I shared a cave in the pits with a Samaritan. Never in my life would I have ever even considered breaking bread or sharing space with those that were beneath me. It is amazing what the disease did. At the bottom of the pit we were all equal in a strange sort of way. Each of us missed our families. Each of us missed what our life had been. Each of us prayed and at the same time cursed God. Each of us lost hope and buried our dead. Each of us saw the future and welcomed hell.

Then three weeks ago, several of us, were near the pits in a village between Samaria and Galilee. We were ringing our bells, begging for coins and food when one of us, I don't know who started yelling, "Jesus, Master, have mercy on us!"

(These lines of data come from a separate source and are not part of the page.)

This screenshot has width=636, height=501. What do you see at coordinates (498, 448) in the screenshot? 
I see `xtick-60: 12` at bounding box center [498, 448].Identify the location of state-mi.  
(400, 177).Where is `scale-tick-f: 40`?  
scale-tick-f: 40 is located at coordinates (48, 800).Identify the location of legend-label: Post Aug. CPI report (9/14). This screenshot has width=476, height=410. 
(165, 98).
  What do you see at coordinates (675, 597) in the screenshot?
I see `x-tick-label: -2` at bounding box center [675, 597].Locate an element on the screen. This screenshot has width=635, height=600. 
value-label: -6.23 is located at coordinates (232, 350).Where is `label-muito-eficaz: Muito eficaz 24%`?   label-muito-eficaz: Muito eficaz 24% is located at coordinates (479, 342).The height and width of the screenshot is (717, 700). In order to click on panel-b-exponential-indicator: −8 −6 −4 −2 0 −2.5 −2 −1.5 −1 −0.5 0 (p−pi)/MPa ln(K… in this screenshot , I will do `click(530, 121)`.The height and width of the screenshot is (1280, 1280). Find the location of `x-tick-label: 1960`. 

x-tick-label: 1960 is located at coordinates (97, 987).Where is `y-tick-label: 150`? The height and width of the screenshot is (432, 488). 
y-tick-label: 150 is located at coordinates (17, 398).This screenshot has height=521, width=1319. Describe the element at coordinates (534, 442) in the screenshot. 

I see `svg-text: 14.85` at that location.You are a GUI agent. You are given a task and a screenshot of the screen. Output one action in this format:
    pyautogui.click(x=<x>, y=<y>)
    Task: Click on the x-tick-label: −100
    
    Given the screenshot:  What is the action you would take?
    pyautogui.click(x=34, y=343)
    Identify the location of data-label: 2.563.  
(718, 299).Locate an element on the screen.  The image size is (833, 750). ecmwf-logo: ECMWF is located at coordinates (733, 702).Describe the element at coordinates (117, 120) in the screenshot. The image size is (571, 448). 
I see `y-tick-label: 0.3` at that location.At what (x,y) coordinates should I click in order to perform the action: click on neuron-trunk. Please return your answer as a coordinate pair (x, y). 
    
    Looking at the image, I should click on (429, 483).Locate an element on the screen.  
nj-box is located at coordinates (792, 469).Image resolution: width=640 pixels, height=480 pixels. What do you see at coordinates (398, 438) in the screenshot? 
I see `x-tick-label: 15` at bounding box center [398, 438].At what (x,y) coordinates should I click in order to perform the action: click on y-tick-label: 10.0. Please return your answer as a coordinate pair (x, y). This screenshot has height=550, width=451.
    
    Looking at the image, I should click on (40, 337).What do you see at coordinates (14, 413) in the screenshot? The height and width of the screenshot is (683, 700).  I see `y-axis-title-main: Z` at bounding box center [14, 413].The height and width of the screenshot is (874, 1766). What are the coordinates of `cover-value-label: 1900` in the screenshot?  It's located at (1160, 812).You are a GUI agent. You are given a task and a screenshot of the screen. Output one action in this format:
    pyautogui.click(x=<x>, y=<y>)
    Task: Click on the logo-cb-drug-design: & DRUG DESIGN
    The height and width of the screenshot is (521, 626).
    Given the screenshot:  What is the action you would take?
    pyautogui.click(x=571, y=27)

I didn't know who he was yelling to until I saw him. I had heard of this man Jesus but this was the first time I had seen him. I looked, well he looked so ordinary except for his eyes. There was something about the way he looked at us. I saw no pity. No fear. There was something in his eyes that I had never seen in the eyes of another man either before or since.

In a voice so low it was hard to hear he told us to go show ourselves to the priest. He didn't touch us. He didn't give us anything. He just told us to go show ourselves. I hadn't been made clean but I felt something. I felt that I had to go and do as he told us and on the way — on the way something happened. Not only did my hands clear but they changed. My finger tips were restored. I touch my nose. It was whole. I was whole. I wore the rags of a leper but I knew that I was clean.